Consideró que había sido genial e inspiradora su contestación. Mientras el gentil Tomás, llevaba el nombre en una chapita en la solapa, desplegaba con soltura de mercader veneciano distintos tejidos, desde el pálido aguamarina hasta el verde bosque oscuro. Julita le miraba a los ojos, importándole un bledo las telas.
—El que le parezca que tenga más esperanza —afirmó después de tocarlos con desgana.
En ese momento, Tomás fijó por fin la mirada en ella, quizás un poco ribeteada de oscuro, y le señaló una tela que sostuvo con la mano, mano que Julita tomó con decisión por debajo. Si podía, le esperaba en su papelería cuando cerraran, y señaló su tienda con orgullo, para decidir con las muestras cuál se quedaba.
—Ahí estaré —remató Julita moviendo los trozos de tela que el buen mozo le había dado.
A los pocos meses la papelería se había transformado en una boutique de moda que utilizaba las telas de la otra tienda. Él era fiel a su antiguo oficio. Habían dejado el rinconcito de lecturas picantes en el que habían puesto una mesa y dos butacas. Tomás diseñaba modelos primorosos y ella, feliz.

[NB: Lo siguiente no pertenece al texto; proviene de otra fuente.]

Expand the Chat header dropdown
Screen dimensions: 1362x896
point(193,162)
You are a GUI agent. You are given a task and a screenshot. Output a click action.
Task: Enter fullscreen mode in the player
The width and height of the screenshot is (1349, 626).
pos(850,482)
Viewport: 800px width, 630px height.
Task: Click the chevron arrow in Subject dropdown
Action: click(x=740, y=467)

Por fin conoció hombre, no mucho, porque a él le gustaba más el diseño, pero suficiente para ser señora de, embarazarse y mandar los papeles, lápices y cuadernos al cubo de la basura.
Le dijeron que cuando su madre se enteró del cambio de la tienda y de la vida de su hija, se le cuajó una única lágrima en el lado sano, igual que un diamante de varios quilates. El padre concluyó que fue de disgusto, pero Julita estaba segura de que era de incontenible alegría.